From: Idr [mailto:idr-bounces@ietf.org] On Behalf Of bruno.decraene@orange.com
Sent: Wednesday, May 23, 2018 3:19 AM
To: Warren Kumari
Cc: idr@ietf. org; UTTARO, JAMES; The IESG; Robert Raszuk
Subject: Re: [Idr] Warren Kumari's Discuss on draft-ietf-idr-bgp-gr-notification-15: (with DISCUSS)

 

Warren, all

 

I would personally be fine with adding your proposed one sentence warning (possibly in the operational/management consideration section)

 

That being said, since you asked for a discussion:

1) +1 to James’ email

 

2) Note that draft-ietf-idr-bgp-gr-notification is making things safer as it is _adding_ a mandated timer to Graceful Restart (GR). IOW, with current BGP GR RFC one may have no way of limiting this duration.

 

3) I may be wrong (please correct), but my reading of the BGP spec is that RFC 4271 allows for an infinite Hold Time timer (when set to 0).

 

4) There is no way we’ll all agree on what “max value” should be in general. e.g. you picked “10 to 15 minutes” while BGP Graceful Restart already allows for a 68 minutes restart time and BGP for a 18 hours Hold Time (and the effect of those timers seems “worse” that the stale time IMHO).
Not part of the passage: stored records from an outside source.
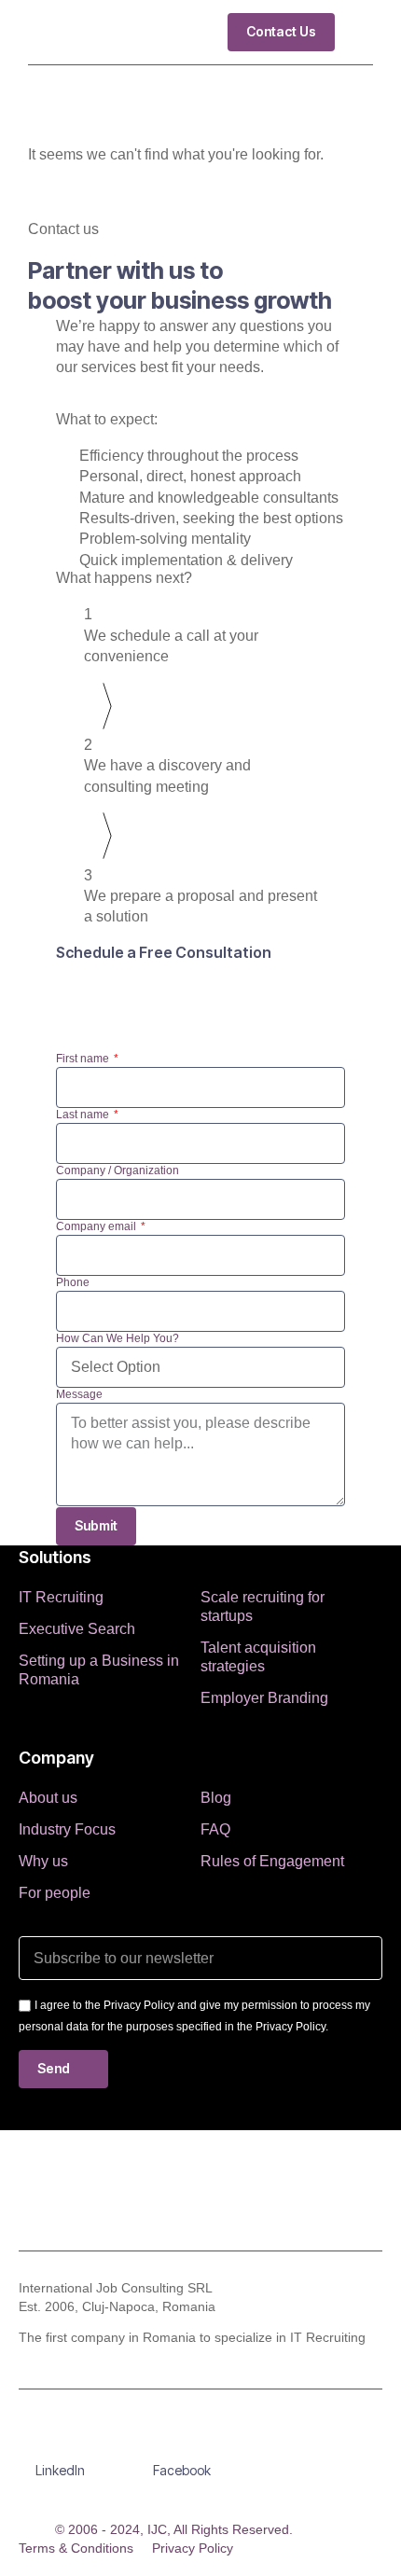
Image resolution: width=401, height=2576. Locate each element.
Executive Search (77, 1629)
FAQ (215, 1829)
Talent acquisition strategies (258, 1657)
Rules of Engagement (272, 1861)
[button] (358, 31)
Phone (73, 1282)
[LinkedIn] (60, 2442)
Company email (97, 1226)
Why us (43, 1861)
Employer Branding (264, 1698)
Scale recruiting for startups (262, 1606)
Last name (84, 1114)
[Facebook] (182, 2442)
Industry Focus (67, 1829)
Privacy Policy (192, 2548)
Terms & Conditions (76, 2548)
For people (54, 1893)
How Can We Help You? (117, 1338)
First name (84, 1058)
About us (48, 1798)
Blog (215, 1798)
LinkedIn (60, 2470)
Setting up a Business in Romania (99, 1670)
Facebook (182, 2470)
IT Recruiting (61, 1597)
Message (79, 1394)
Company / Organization (117, 1170)
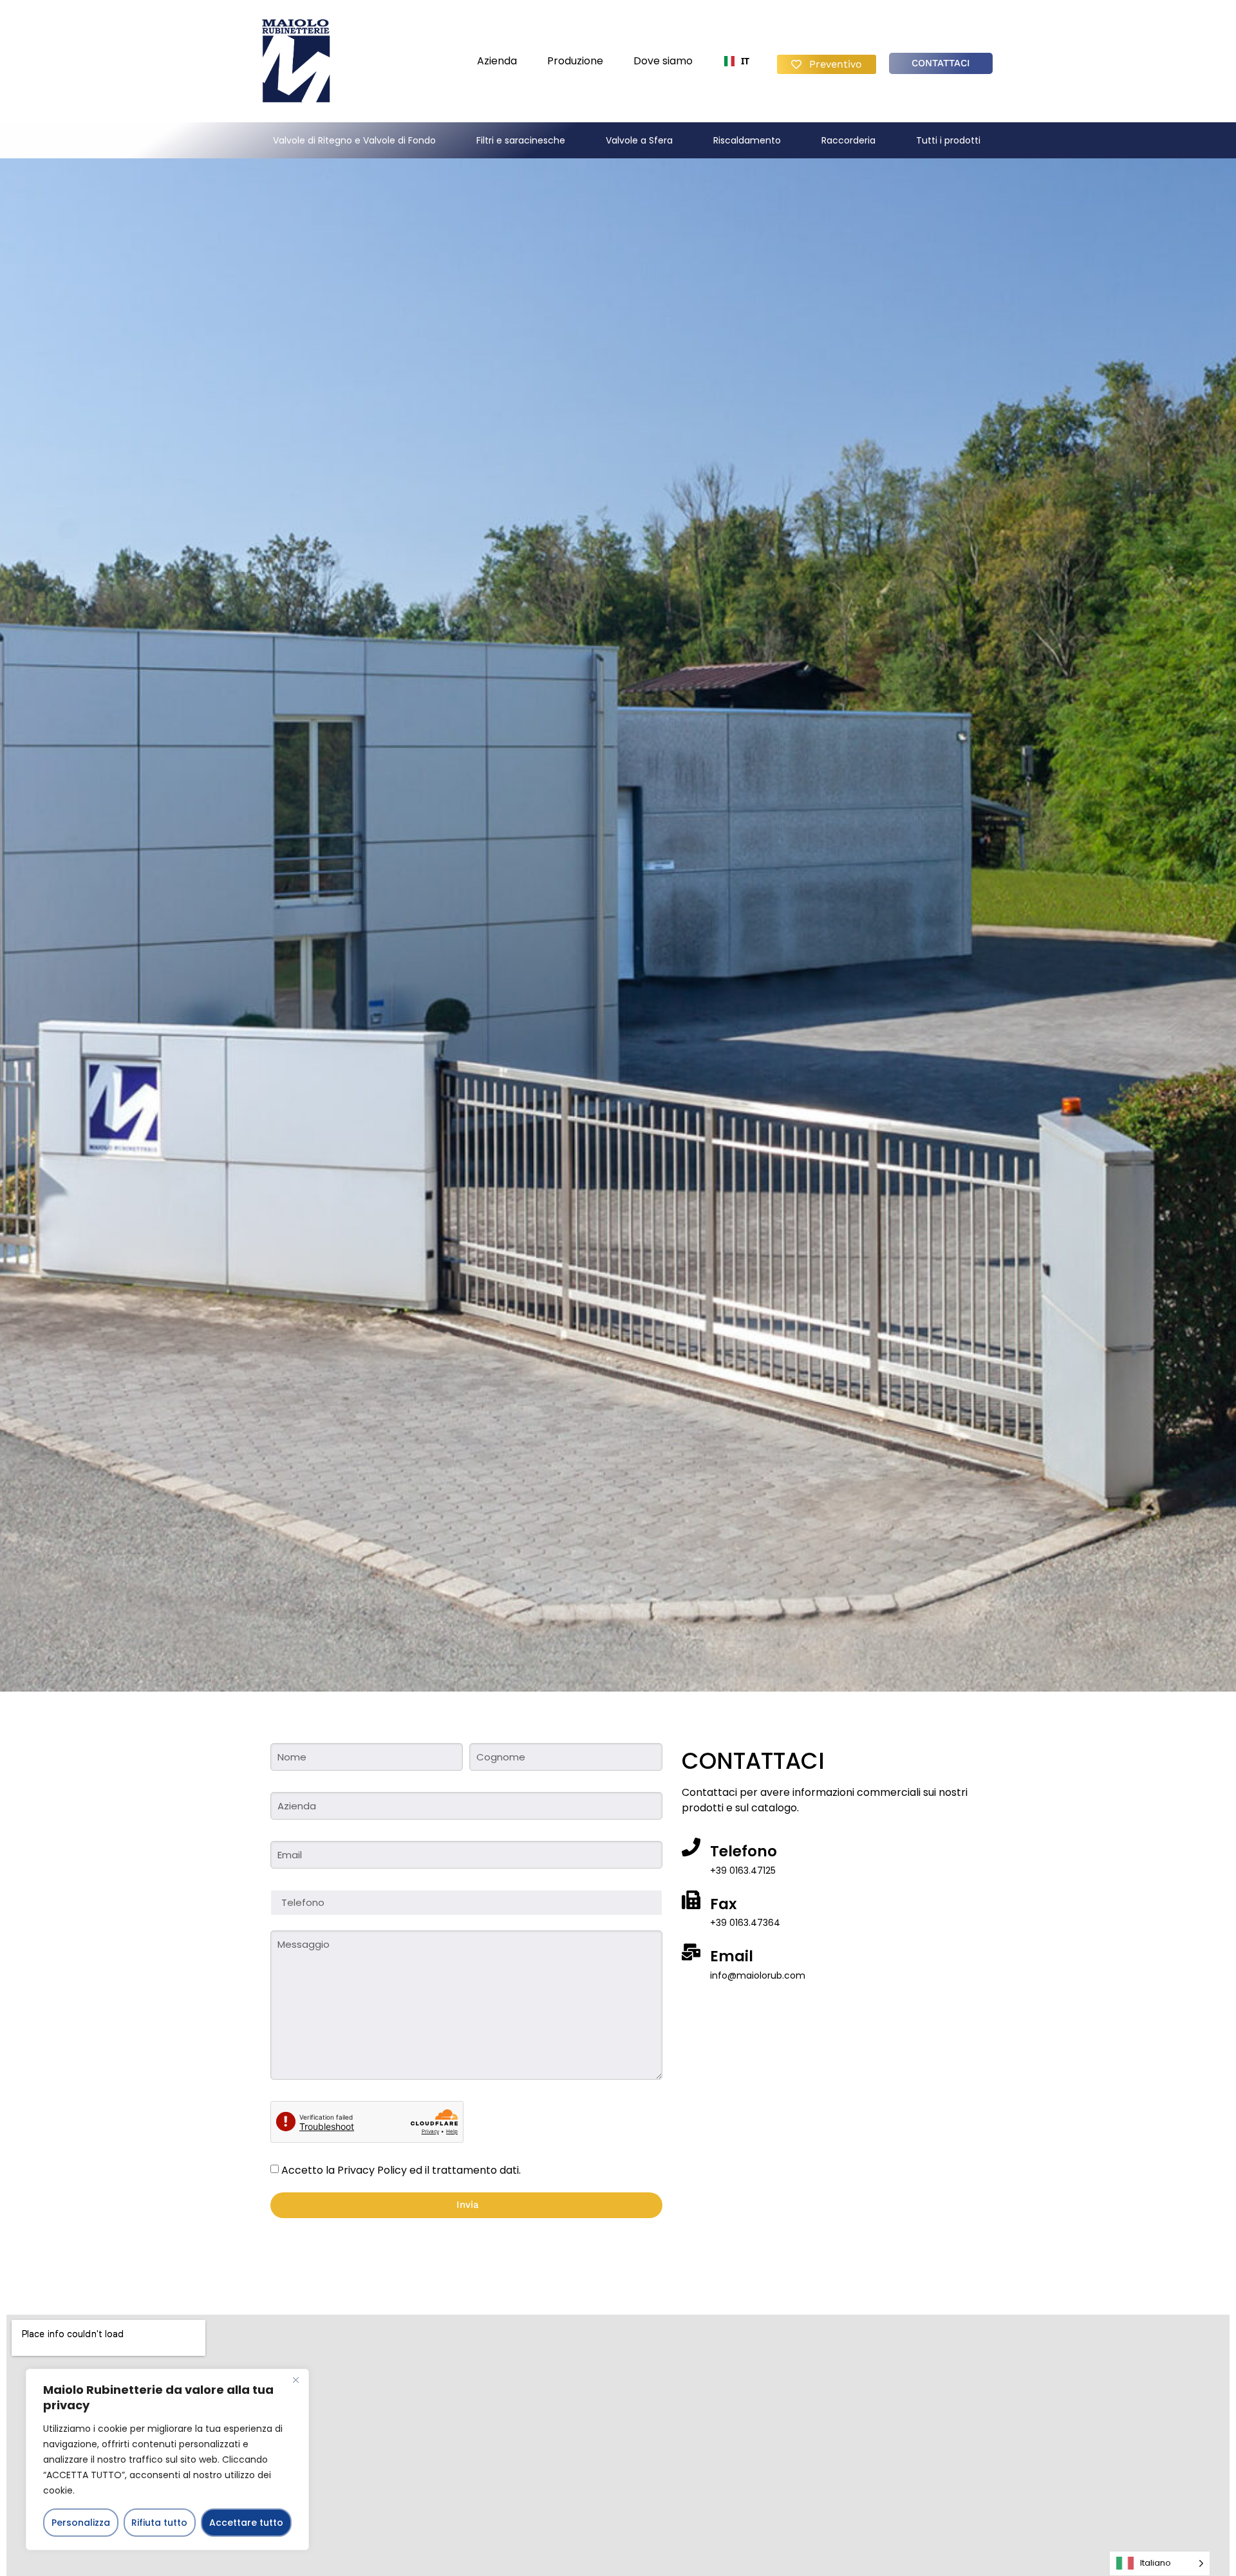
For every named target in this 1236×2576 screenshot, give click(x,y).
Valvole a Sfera (639, 140)
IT (744, 61)
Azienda (497, 60)
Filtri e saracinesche (520, 140)
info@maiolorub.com (757, 1975)
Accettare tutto (246, 2522)
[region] (167, 2459)
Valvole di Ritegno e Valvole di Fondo (354, 140)
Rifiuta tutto (159, 2522)
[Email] (691, 1952)
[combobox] (736, 61)
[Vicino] (295, 2379)
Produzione (575, 60)
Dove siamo (663, 60)
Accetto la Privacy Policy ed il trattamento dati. (401, 2169)
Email (731, 1956)
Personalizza (81, 2522)
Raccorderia (848, 140)
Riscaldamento (747, 140)
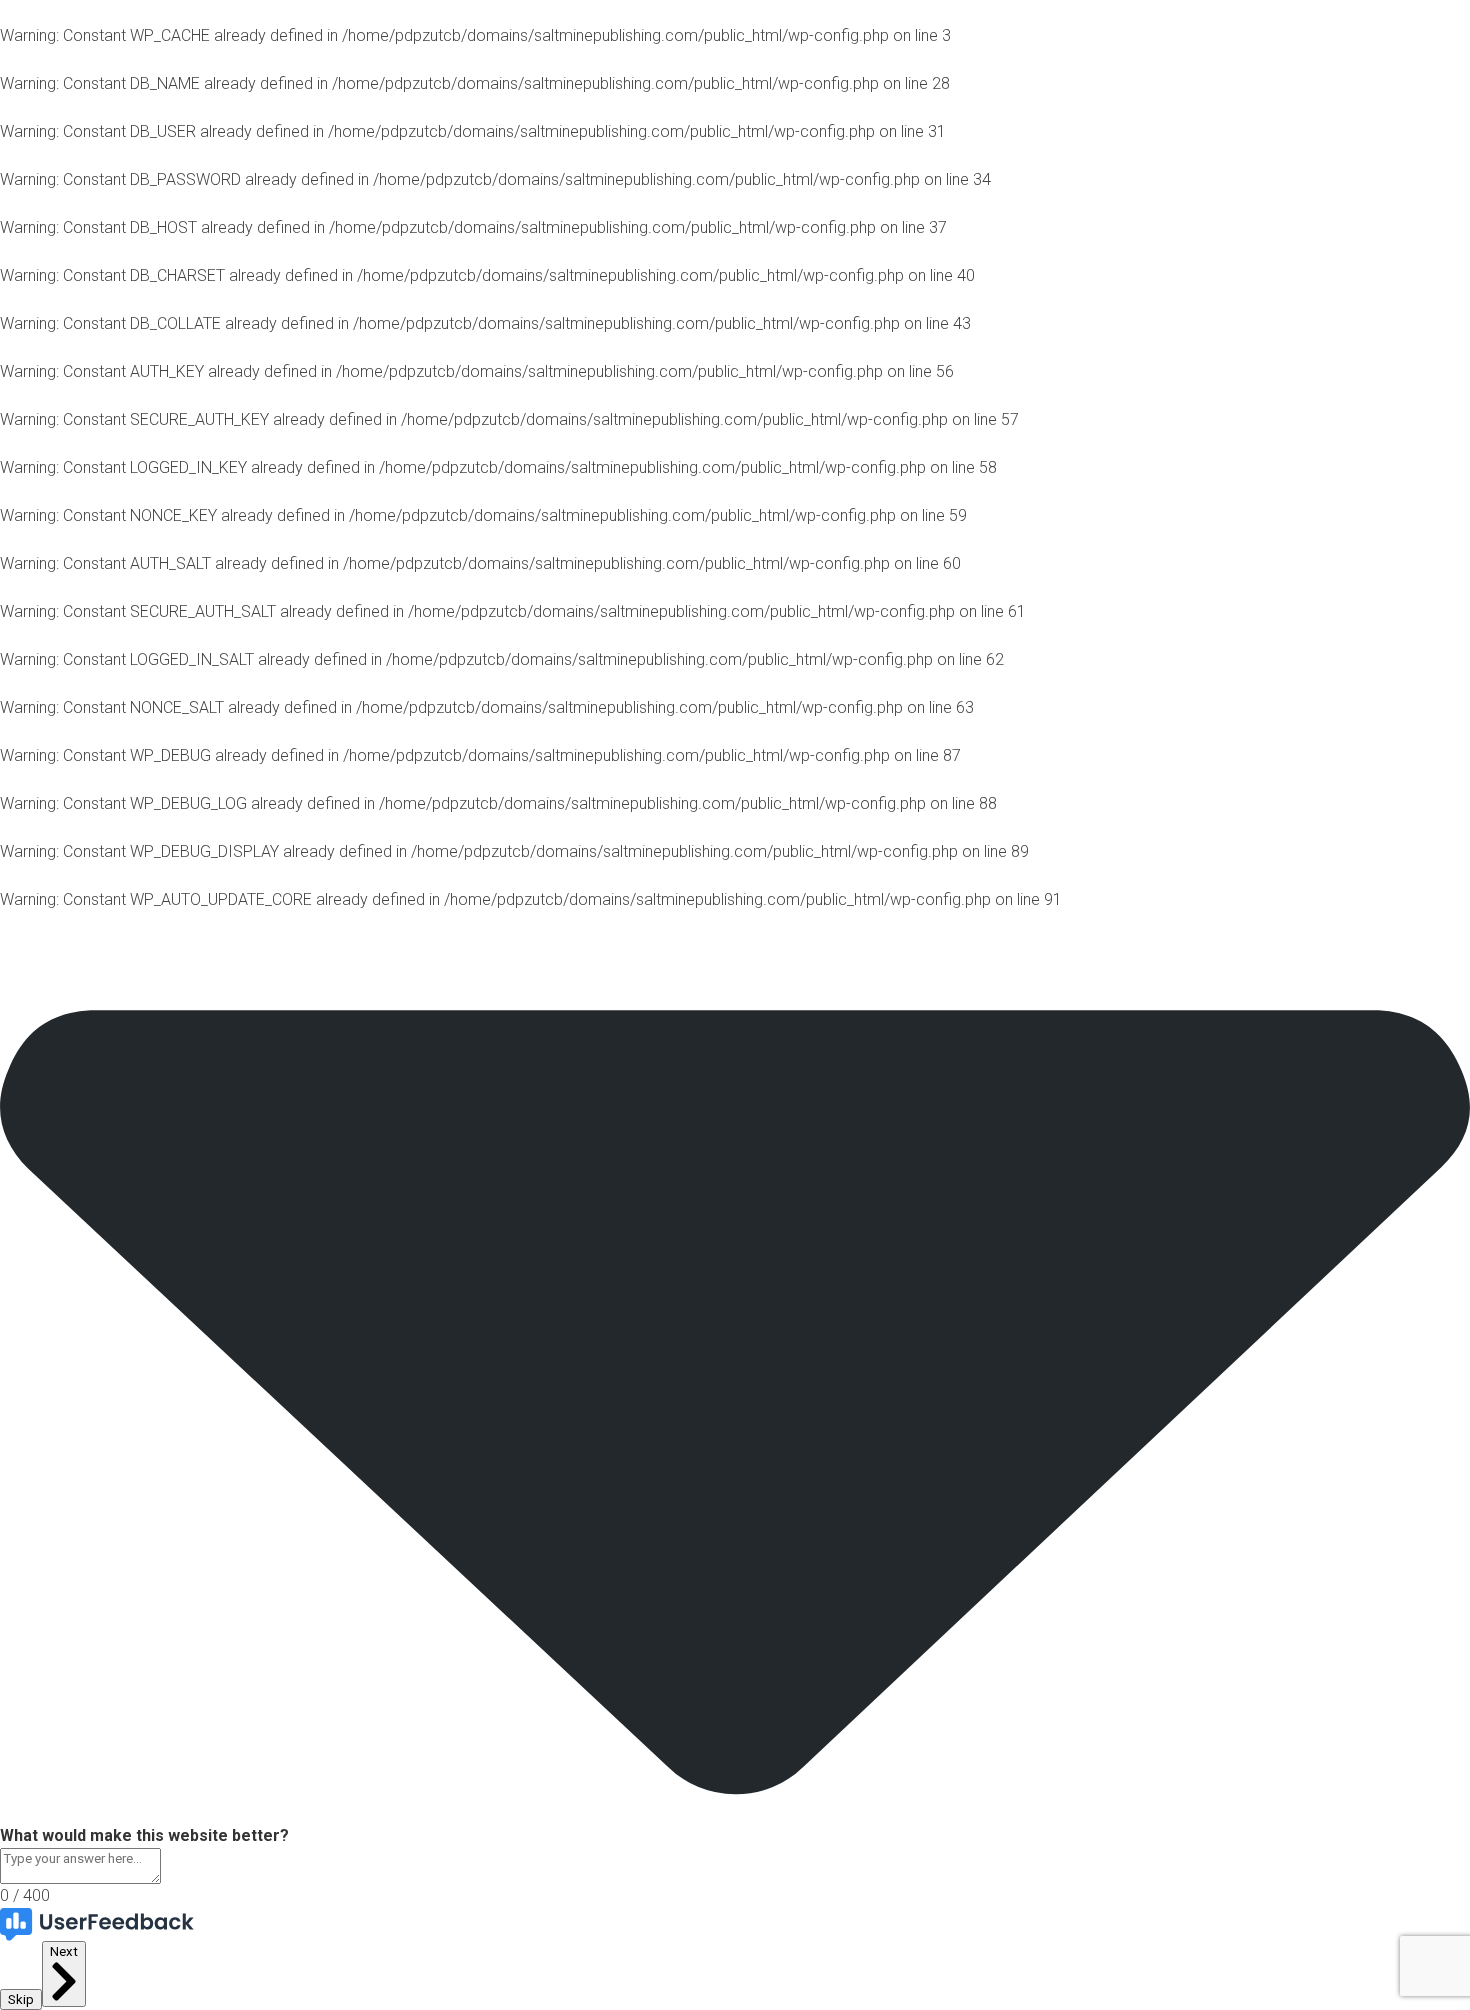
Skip (21, 1999)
At some point, e.g. 1 hour, this will be handled by a human; so “Infinite” mostly means that we don’t want the BGP process to make the decision, which is deferred to a human (or any kind of SDN controller in a post human world)

 

Thanks,

Best regards,

--Bruno

 

From: Idr [mailto:idr-bounces@ietf.org] On Behalf Of Warren Kumari
Sent: Tuesday, May 22, 2018 11:38 PM
To: Jeffrey Haas
Cc: idr@ietf. org; The IESG; Robert Raszuk
Subject: Re: [Idr] Warren Kumari's Discuss on draft-ietf-idr-bgp-gr-notification-15: (with DISCUSS)

 

 

 

On Tue, May 22, 2018 at 4:12 PM Jeffrey Haas <jhaas@pfrc.org> wrote:

Robert,

 

On May 22, 2018, at 3:35 PM, Robert Raszuk <robert@raszuk.net> wrote:

 

​Hi Jeff,​

 

This is a point where I point at your supposed opeational background and suggest shame on you. :-)

 

 

​I think ​it should be pointed out that there is difference between sound operational reasons and simply bad network design. 

 

If someone would deploy in a network route reflectors (and in fact also routers) from multiple vendors (let's be brave and say 3 or 4) probability that all implementations would go down on given trigger is highly reduced - perhaps to the extend that no outage would occur and no one would propose to make BGP state persistent ;-). 

 

Here my only worry is that we are stretching protocol(s) to cover for wrong choices of network architecture. 

 

Since it seems my attempt at humor was overly broad (I believe Warren is likely to have taken it with its original intent), this is more a jab at the focus on a knob that is not usually a good idea usually being something that ends up in code mostly at the pressure of the operators/customers. 

 

https://www.youtube.com/watch?v=2HmcrZwb7OA​

 

 

 We call such features "rope (to hang yourself with)" for good cause.  Warren is thus pointing out the thing that as a customer he may have asked for in the first place. :-)

 

​Yeah, but there is also a difference between "​This is might a bad idea, but we need it for this funky reason, so, er, please?" and "Let's put it in a Standards Track document, with no warnings. What could go wrong?!" :-P

 

Perhaps adding something like: 

"An implementation MAY provide the option to disable the timer

(i.e., to provide an infinite retention time) but MUST NOT do so

by default. Note that long (or infinite) retention time may cause

operational issues, and should be enabled with care."

or:

The impact of long retention times should be carefully considered

or:

This option should only be used by consenting adults 

:-)

 

​Anyway, the fact that this is in "updating" / "new" text means that we need to be careful not to overstep, but I think that having some warning would be useful to help minimize people shooting themselves in the foot.

 

​W​

 

 

 

While I generally sympathize with your approach to network heterogeneity as a mechanism for achieving better fault tolerance, I also consider it optimistic.

 

-- Jeff

 




 

-- 

I don't think the execution is relevant when it was obviously a bad idea in the first place.
This is like putting rabid weasels in your pants, and later expressing regret at having chosen those particular rabid weasels and that pair of pants.